Aku menggeleng cepat. "Nggak usah repot-repot Om, tadi saya udah minum banyak kok!"

"Makan?"

Aku menggeleng lagi. "Saya juga udah makan, makasih Om."

Papa Om Taeyong mengangguk, lalu duduk di sofa, tepatnya di seberang sofa yang kududuki. Papa Om Taeyong melepas jas kerjanya, lalu kembali menatapku. "Taeyong sama Mark banyak cerita tentang kamu," Papa Om Taeyong berbicara lagi, sementara itu aku hanya mengangguk. "Udah berapa lama sama Taeyong?"

Aku terdiam cukup lama karena bingung harus menjawab apa dan bagaimana. Sampai terdengar suara Om Taeyong mengintrupsi dari belakang. Pria datang, duduk di sebelahku. Syukurlah, aku tidak harus menjawab pertanyaan yang Papa Om Taeyong ajukan tadi.

"Pa, ini—"

"Iya, Papa tau," Papa Om Taeyong memotong ucapan anaknya, lalu menatap kami cukup serius. "Jadi, rencananya tanggal berapa kalian mau nikah?"

Jika aku sedang minum, pasti aku tersedak mendengar pertanyaan yang keluar dari mulut Papa Om Taeyong. Tapi untung saja aku tidak sedang minum, jadi tidak sampai tersedak, hanya terbatuk kecil. Sama halnya denganku, Om Taeyong juga sama-sama tersentak mendengar pertanyaan yang tiba-tiba begitu.

"N-nikah?" Tanyaku gugup.

Papa Om Taeyong mengangguk, tersenyum tipis sambil menatap mataku. "Ya. Nikah.

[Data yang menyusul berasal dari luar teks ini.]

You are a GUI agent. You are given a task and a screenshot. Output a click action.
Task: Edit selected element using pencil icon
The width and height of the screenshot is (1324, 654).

Secepatnya, papa mau lihat kalian nikah," katanya dan kemudian melirik Om Teyong dengan wajah datar. Sumpah, berbeda 180° dengan caranya menatapku barusan. Mungkin memang Om Taeyong dididik dengan keras atau mungkin papanya masih kesal dengan kelakuan Om Taeyong yang terkesan mempermainkan hal yang seharusnya diseriusi. "Papa mau lihat kamu, bahagia sama wanita pilihan kamu."

"Malam ini, jadiin ini kali terakhir kamu bawa wanita pilihan kamu ke hadapan papa," ujar Papa Om Taeyong dengan nada serius. "Jangan sampai tiba-tiba kamu berubah pikiran dan bawa wanita selanjutnya. Ini terakhir, Taeyong!"

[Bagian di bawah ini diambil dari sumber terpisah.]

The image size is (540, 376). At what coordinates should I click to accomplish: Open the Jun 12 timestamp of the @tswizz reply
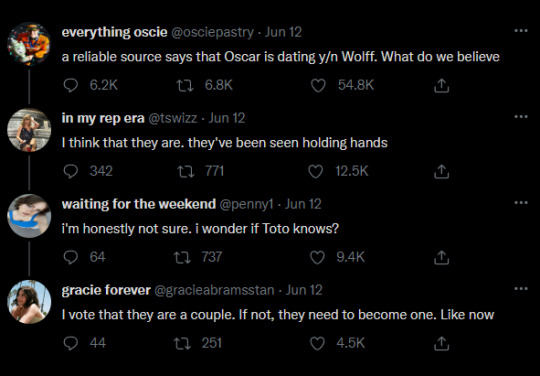pyautogui.click(x=227, y=118)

Om Taeyong yang awalnya menunduk menengadahkan kepalanya, kemudian mengangguk patuh. "Iya, Pa," ujarnya lirih. "Ini terakhir."

Kini, wajah Papa Om Taeyong melunak—tidak seserius tadi. "Bagus," katanya. "Ya udah, papa cuma mau ngomongin itu sama kalian. Inget ya, papa mau secepatnya kalian menikah."

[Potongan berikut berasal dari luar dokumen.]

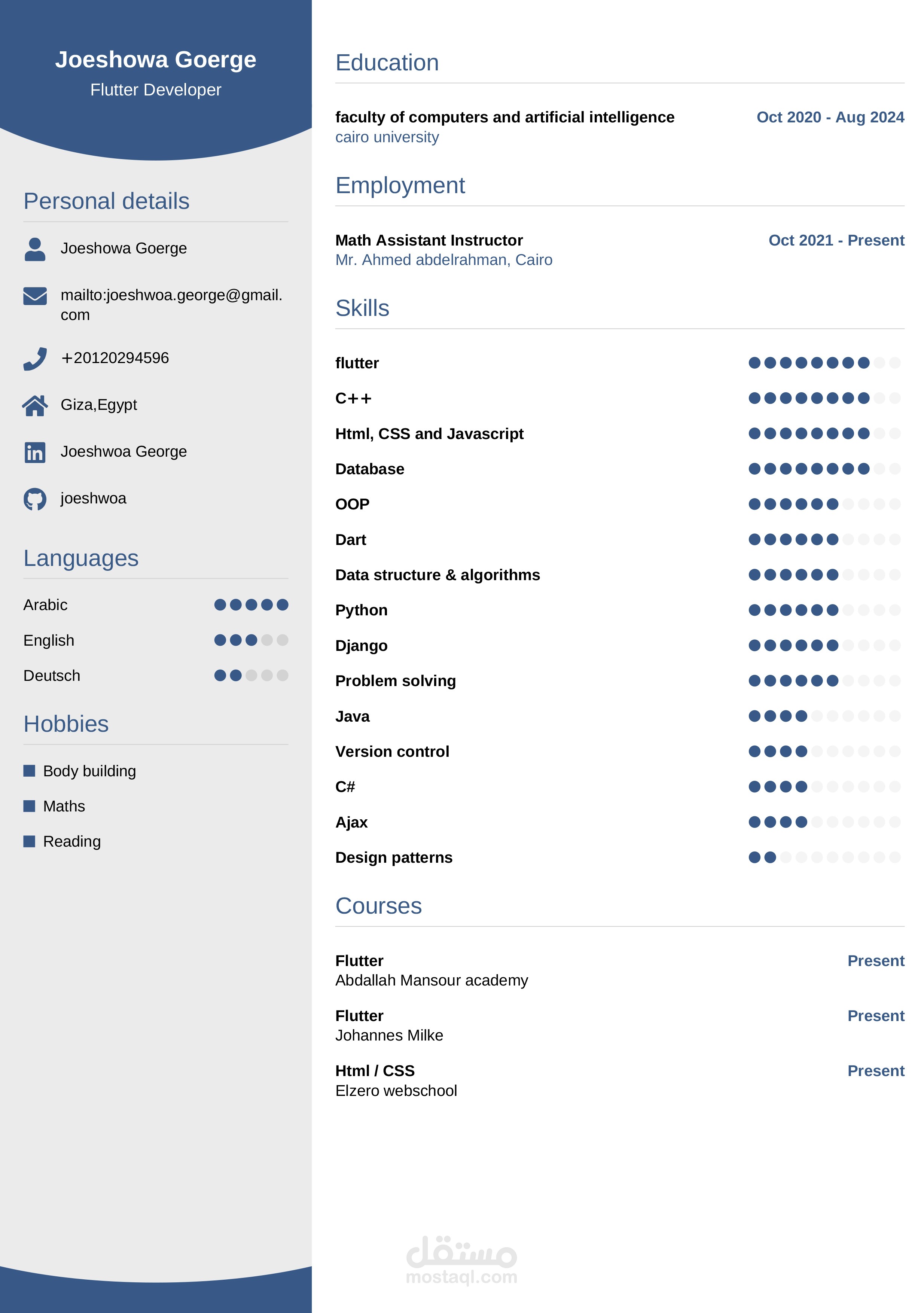Click the Math Assistant Instructor job title
The image size is (924, 1313).
[429, 240]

Papa Om Taeyong beranjak setelah berbicara seperti itu, meninggalkan aku dan Om Taeyong yang masih bingung sekaligus linglung mendengar kalimat terakhir yang diucapkan Papa Om Taeyong. Menikah secepatnya, ya.

"Jadi, gimana?" Tanya Om Taeyong.

Apa meliriknya. "Apa?"

"Mau nikah?"

Aku berdecak sebal. "Om ngajak aku nikah apa ngajak aku main sih?"

"Ya, nikah."

Sekali lagi, aku berdecak. "Ish, apa sih nggak romantis banget!"

Om Taeyong mengernyit. "Kemarin kan udah?"

"Ya udah lah, terserah."

Om Taeyong mengubah posisi duduknya, gini berhadapan denganku. Dia menatapku sambil tersenyum geli. Astaga, apa lagi sekarang? Tidak lihat apa dia aku sedang kesal begini? Lagian, ya, perempuan mana yang tidak mau disanjung dengan kata-kata romantis. Tapi Om Taeyong, mau nikah? Astaga, begitu saja?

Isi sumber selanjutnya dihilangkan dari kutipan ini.